To Nathaniel Warner, assistant professor of civil and environmental engineering and recipient of a new National Science Foundation CAREER Award, a lack of available water-quality data and an abundance of potential salt polluters, such as road salting and oil and gas wastewater, makes it difficult to mitigate further contamination.
“We’re getting less data because we’re not investing in understanding how these things occur,” said Warner.
Supported by the five-year $500,000 CAREER Award, Warner will research new methods of collecting water-quality data, including the development of sensors built with open-source hardware and software. These sensors, he noted, can be built at home by anyone willing to learn how to write simple computer code.
“The technology is not that crazy when it comes to measuring salinity,” said Warner. “You’re really just creating a charge across two pieces of metal and measuring how much resistance there is.”
Warner will lead workshops with schools and local watershed associations to teach them how to use the homemade sensors to collect their own water-quality data, which will enable communities to take a more active role in assessing their local water quality and provide a great opportunity to introduce students to research.
“Is it going to be the science kids who instead of building a robot, they build this, or is it going to be the retirees who want to go out and collect water data?” said Warner. “I don’t know who’s going to be the best, but those are the two groups we’re starting with.”
Once the data is collected, the citizen scientists will then plot their results onto a map of their local watershed, highlighting locations with higher salt concentrations. Warner can then target those “hot spots” for further analysis by collecting sediment cores and freshwater mussels, both reliable recorders of water quality.
Warner previously used freshwater mussels to discover elevated concentrations of strontium downstream from fracking wastewater disposal sites.
“Freshwater mussels are sitting there, living in the water, recording things,” said Warner. “They are incorporating contaminants into their soft body tissue and into the shell itself.”

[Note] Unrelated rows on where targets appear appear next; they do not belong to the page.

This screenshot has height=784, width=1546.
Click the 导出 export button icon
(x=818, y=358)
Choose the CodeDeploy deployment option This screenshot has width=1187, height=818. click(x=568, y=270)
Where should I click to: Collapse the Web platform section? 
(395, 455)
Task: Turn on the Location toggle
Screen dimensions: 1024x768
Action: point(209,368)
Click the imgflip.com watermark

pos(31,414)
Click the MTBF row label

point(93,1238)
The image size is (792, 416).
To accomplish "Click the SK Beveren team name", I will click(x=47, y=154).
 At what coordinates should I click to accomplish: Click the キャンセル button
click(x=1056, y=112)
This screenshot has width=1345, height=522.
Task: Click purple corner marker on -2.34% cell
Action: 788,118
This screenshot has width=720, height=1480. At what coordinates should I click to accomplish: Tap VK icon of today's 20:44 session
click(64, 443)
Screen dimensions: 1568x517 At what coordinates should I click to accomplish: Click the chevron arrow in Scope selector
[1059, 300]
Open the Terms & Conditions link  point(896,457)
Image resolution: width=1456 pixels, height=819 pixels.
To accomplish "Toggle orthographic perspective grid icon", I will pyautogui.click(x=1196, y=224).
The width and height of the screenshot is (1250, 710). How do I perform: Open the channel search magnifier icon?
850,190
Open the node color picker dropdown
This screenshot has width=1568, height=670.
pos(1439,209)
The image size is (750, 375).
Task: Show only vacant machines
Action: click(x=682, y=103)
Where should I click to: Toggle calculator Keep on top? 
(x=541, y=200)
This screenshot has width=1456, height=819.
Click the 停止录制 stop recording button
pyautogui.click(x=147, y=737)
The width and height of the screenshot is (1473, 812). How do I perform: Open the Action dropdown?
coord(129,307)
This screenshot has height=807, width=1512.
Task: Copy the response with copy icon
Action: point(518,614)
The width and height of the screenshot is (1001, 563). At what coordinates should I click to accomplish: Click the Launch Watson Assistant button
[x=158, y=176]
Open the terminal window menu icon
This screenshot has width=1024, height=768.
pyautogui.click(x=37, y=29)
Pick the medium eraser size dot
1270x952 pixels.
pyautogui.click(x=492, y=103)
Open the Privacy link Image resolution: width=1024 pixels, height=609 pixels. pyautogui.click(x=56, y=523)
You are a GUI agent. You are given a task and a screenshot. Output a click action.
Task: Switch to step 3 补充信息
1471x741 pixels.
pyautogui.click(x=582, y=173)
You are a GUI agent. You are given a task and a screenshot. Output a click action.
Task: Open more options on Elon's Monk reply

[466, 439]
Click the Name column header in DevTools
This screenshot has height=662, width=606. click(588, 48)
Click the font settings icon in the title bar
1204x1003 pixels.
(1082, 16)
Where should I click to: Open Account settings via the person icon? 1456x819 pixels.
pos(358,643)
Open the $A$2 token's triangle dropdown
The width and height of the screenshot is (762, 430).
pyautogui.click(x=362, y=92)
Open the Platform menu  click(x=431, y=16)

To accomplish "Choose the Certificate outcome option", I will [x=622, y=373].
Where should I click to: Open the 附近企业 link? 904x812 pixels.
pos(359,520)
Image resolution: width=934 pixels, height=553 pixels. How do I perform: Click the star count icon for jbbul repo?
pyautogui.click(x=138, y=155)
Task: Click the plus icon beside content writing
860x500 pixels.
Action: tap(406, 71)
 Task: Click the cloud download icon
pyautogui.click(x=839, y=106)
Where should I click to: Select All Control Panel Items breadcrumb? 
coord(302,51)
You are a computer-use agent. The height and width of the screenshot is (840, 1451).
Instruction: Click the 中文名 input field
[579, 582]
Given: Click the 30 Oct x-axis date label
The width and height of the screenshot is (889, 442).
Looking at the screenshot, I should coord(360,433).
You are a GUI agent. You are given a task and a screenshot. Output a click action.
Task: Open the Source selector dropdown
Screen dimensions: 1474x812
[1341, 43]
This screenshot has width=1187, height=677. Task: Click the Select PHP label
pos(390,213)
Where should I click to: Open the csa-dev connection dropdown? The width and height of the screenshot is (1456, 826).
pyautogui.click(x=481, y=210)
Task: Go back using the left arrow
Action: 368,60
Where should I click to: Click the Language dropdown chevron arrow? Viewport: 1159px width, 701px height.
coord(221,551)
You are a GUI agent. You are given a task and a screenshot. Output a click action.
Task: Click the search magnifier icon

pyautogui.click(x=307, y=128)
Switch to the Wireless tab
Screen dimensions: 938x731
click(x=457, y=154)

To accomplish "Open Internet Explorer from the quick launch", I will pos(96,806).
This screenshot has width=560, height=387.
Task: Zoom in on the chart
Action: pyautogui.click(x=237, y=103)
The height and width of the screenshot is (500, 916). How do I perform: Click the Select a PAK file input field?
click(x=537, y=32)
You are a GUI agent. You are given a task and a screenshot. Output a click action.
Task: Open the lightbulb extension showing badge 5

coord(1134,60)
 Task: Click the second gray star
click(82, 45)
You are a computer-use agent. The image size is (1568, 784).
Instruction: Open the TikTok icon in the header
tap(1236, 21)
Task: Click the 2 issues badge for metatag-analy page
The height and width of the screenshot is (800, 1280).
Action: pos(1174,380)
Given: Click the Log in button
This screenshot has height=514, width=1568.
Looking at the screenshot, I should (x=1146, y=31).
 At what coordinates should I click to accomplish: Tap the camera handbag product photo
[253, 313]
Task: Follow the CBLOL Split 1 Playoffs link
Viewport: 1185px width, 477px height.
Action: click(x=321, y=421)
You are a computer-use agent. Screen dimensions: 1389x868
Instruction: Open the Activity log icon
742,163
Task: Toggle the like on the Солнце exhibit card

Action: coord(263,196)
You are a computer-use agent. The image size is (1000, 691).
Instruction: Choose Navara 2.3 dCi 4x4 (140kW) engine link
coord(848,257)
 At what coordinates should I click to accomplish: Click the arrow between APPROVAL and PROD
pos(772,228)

Just like rings in a tree, scientists can count the layers in sediment cores and the shells of freshwater mussels to get a sense of the quality of the water during a certain period of time. Warner will be analyzing their chemical composition for certain isotopic ratios and elements, such as barium, strontium and radium, that are associated with specific salt pollution sources.
When this evidence from the past is combined with data collected in present day, patterns begin to form, and the contamination origins are revealed.
“If you establish some of these methods, you can actually say, ‘This has this specific isotope ratio, and with the freshwater shell I can see that something in the river changed 10 years ago,’” said Warner.
The prestigious NSF Faculty Early Career Development (CAREER) Program rewards early-career faculty that serve as excellent role models in research and education.
Warner joined Penn State as an assistant professor in 2015 and is an affiliate faculty member with the Institutes of Energy and the Environment.